Experts Say High Price Deters Would-be Smokers
A new report by the National Association of Attorneys General said that the nation's per capita consumption of tobacco fell to levels last found in the 1930s.
Cigarette sales declined more than 20 percent since tobacco companies reached a $246 billion settlement with the states in 1998. The pact required companies to reimburse states for the billions of dollars they spend treating smoking-related illnesses. Sales were 378 billion last year, a 4.2 percent drop from 2004, association leaders said, using data from cigarette taxes.
The association said the settlement drove up cigarette prices, which in part led to the decline in sales.
Local health directors agree that high prices serve as a deterrent to teens. “Data shows that a tax increase does affect the use of tobacco,” said Betty Mallen, the Hancock County (Iowa) Public Health Director. “If we raise taxes, many kids won't be able to afford cigarettes,” she told the Britt News-Tribune. “Anything we can do to prevent them from starting means we don't have to help them quit.”
Other reasons for the drop in sales are limits on cigarette advertising and a negative image of cigarette smoking, the attorneys general association said.
"I think we're reaching a tipping point, where the image of tobacco is that it's unhealthy and dangerous, and not glamorous like years ago or neutral like the cigarette companies say now," Tom Miller, Iowa's attorney general, told the Washington Post. Miller is co-chairman of the National Association of Attorneys General's tobacco committee.
Various states and local governments are considering cigarette tax increases or other legislation.

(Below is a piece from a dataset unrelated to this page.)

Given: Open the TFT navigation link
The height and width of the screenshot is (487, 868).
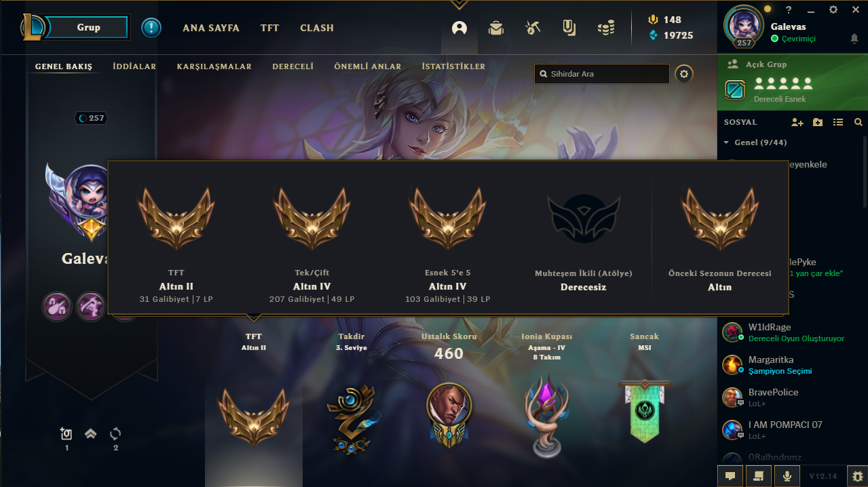Looking at the screenshot, I should [269, 28].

In Missouri, a proposed constitutional amendment would dedicate part of a tobacco tax increase to requiring licensure of tobacco retailers and hiring enforcement agents and clerks. Missouri, Minnesota and Wyoming are the only states that don't license tobacco retailers. Minnesota allows cities to do the licensing.
"They're not licensed presently, so we don't even have a good idea who is retailing cigarettes and tobacco products to the public," Pete Lobdell, supervisor of Missouri's Division of Alcohol and Tobacco Control, told the Associated Press. "If you don't have them identified, it's hard to keep track of the criminals who are selling tobacco products."
In Mississippi, the House has sent a second bill to Gov. Haley Barbour that would cut taxes on groceries and increase them on cigarettes. Barbour vetoed the first bill. The latest bill would cut the 7 percent grocery tax in half, while increasing the cigarette excise tax to 80 cents a pack this July 1 and then to $1 a pack a year later. The excise tax is currently 18 cents a pack.